Lifecycle#
Once you define a flow, it can be in any of the following states:
Defined: The initial state of a flow just after you defined a function decorated with
@flow
.Interpreted: When flow is attached to any of the platform and ready to be converted to an actual task on it.
Deployed (Prepared). When flow has successfully been converted to a task on the platform and ready to accept and proceed with the input data.
Stopped (Suspended). When underlying task is stopped and cannot be executed anymore.
Also, once task is deployed, it can be run multiple times with different input data.
Definition#
To define a flow, you shold import a meta
decorator and use it on an ordinary function:
from malevich import flow
@flow
def my_flow():
pass
task = my_flow()
After it, calling my_flow
will return a malevich.models.PromisedTask
instance. You can
attach the flow to any of the platforms and run it there.
Interpretation#
Interpretation is a process of attaching a flow to a specific platform you
wish to run it on. The flow is automatically interpreted when passed to a
deploy assistant such as Core
or Space
.
from malevich import Core, Space
@flow
def my_flow():
# Your flow logic here...
interpreted_on_core = Core(my_flow)
# or Core(my_flow(...)) if my_flow accepts args
interpreted_on_space = Space(my_flow)
Here, interpreted_on_core
and interpreted_on_space
are instances of interpreted tasks. They
preserve the flow logic and inner state specific to the platform they are attached to. Running prepare()
method
will create an instance of a the task on a platform. A ready-to-run task can be invoked with run()
method and
stopped with stop()
method. The full list of methods and their signatures is described in CoreTask
and SpaceTask
classes.
Deployment#
We refer to deployment as a process of acquiring resources on the platform and
preparing the task to be run. To deploy a task, you should call prepare()
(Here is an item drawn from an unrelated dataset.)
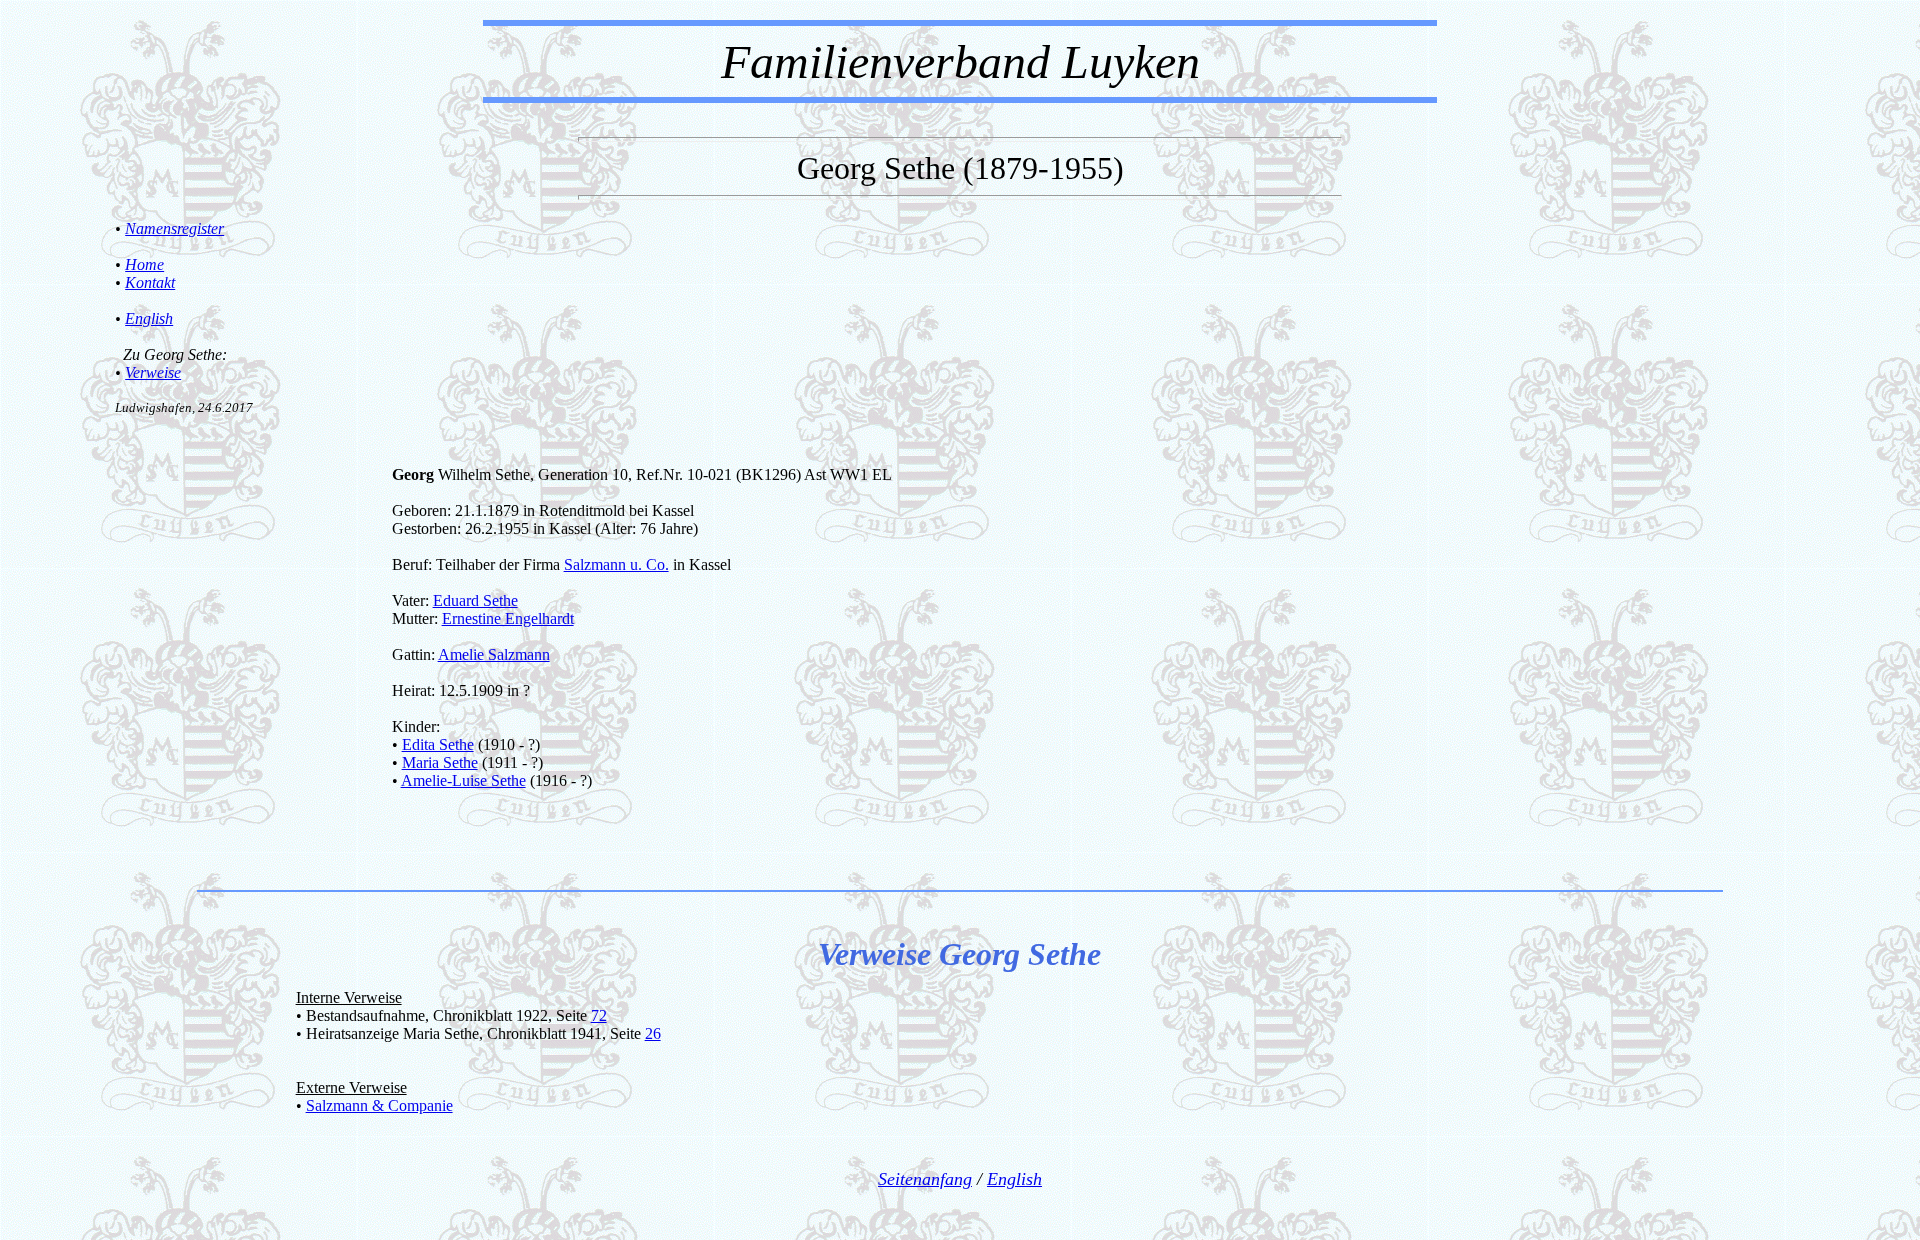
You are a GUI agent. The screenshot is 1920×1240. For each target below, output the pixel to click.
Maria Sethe (440, 762)
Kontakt (150, 282)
interpreted_on_core = Core(my_flow)
interpreted_on_core.prepare() # Creates a task on the platform
Once the task is deployed, you may run run()
, stop()
.
Running#
Each task can be considered as a standalone function that can be run on the platform. To run a task, you should call
run()
method on it. The method can accept input data for collections, assets and configurations.
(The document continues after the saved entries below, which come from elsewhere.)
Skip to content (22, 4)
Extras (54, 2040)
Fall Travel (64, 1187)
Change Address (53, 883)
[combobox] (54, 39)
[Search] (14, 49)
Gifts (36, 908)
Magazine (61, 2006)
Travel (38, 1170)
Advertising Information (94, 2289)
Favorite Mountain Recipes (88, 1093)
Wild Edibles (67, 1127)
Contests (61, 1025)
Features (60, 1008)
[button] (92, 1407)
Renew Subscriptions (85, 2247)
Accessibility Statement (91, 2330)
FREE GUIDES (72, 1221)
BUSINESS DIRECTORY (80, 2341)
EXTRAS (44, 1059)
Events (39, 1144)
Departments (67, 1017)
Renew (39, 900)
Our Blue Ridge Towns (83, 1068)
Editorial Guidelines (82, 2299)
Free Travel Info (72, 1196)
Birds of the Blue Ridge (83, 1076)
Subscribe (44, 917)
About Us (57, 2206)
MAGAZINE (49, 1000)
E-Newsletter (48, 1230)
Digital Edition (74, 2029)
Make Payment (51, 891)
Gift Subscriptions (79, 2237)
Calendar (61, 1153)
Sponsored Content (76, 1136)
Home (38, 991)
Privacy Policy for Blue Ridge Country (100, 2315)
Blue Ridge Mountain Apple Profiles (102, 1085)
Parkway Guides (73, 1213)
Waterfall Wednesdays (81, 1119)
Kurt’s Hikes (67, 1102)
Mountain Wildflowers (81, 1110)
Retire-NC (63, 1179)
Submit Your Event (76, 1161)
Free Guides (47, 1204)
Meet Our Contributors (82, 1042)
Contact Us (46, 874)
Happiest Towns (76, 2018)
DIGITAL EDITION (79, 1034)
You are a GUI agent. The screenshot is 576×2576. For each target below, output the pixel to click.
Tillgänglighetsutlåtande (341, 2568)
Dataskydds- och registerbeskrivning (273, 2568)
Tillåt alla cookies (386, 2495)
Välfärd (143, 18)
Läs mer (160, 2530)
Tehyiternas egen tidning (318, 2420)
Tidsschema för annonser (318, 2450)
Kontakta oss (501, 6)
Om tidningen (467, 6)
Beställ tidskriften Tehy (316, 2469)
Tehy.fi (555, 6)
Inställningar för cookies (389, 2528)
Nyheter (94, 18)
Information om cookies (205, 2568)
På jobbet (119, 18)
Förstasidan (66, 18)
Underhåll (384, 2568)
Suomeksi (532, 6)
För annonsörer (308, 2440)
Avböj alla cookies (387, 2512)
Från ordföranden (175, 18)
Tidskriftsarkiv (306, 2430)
.. TODO: write about configuration overrides
from malevich import table
interpreted_on_core.run() # Run with default input data defined in the flow
interpreted_on_core.run(overrides={'my_data': table(...)}) # Run with new data in `my_data` collection
interpreted_on_core.run(config_extensions={'preprocess': {...}}) # Run with configuration extensions
# .run method returns run_id for future reference
run_id = interpreted_on_core.run(
overrides={'my_data': table(...)},
config_extensions={'preprocess': {...}}
)
# Also, you may run the task with a run_id
interpreted_on_core.run(run_id=run_id)
Signature and logic of run()
method is different for different interpreters. Check the documentation for
specific interpreters for more information.
Stopping#
It is important to release resources on the platform when you don’t need them anymore. To stop a task, you should call
stop()
method on it.
task.prepare() # Prepare the task
task.run() # Do the job
task.stop() # Release resources
Warning
Tasks that are not stopped manually and not active for a certain period are subjects to be suspended automatically.
Results#
After the task is run, you may want to get the results of its execution. To do so, you should call results()
method
on it. The flow fetches results for objects you have returned in flow
decorated function. Results are a list
of malevich.models.results.base.BaseResult
instances. See Results section to learn more about how to work
with results.
interpreted_on_core.run()
# list of CoreResult instances
results = interpreted_on_core.results()
interpreted_on_space.run()
# list of SpaceResult instances
results = interpreted_on_space.results()